DESCRIPTION OF THE TASK >> In the passage about learning to read, rewrite the part starting at "I remember teaching" and ending at "started there too.", changing every "curse" to "burden".

PASSAGE >>
----
One thing my mother did when I was little was read to me. I can’t stress to you enough how important it is to read to children. It’s not just a time to bond, but also helps them to learn to read.
I remember teaching myself how to read the P.T.A. notices and everything else that was sent home with me in first grade. I did such a good job, they moved me up a grade, which was a blessing and a curse.
It was a blessing because I was challenged more academically, and a curse because I read everything that I could get my hands on, and I read quickly. Maybe if I had read the dictionary, I would’ve learned more words, but man oh man the places that I went to when I read a story!
My home life was difficult. A step-father who couldn’t seem to stop himself from hitting me and calling me names like stupid and asshole and a mother who treated me as if I were a piece of crap that she couldn’t get off of her shoe.
School though was my saving grace for 6 years-until we moved to a town who’s school system was two years behind the one I came from and then the trouble started there too.
----
RAW DATA >>
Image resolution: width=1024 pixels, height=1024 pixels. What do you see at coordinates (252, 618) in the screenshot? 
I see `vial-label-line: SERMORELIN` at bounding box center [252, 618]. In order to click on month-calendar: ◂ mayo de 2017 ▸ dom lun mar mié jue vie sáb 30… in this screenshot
----
ANSWER BELOW >>
I remember teaching myself how to read the P.T.A. notices and everything else that was sent home with me in first grade. I did such a good job, they moved me up a grade, which was a blessing and a burden.
It was a blessing because I was challenged more academically, and a burden because I read everything that I could get my hands on, and I read quickly. Maybe if I had read the dictionary, I would’ve learned more words, but man oh man the places that I went to when I read a story!
My home life was difficult. A step-father who couldn’t seem to stop himself from hitting me and calling me names like stupid and asshole and a mother who treated me as if I were a piece of crap that she couldn’t get off of her shoe.
School though was my saving grace for 6 years-until we moved to a town who’s school system was two years behind the one I came from and then the trouble started there too.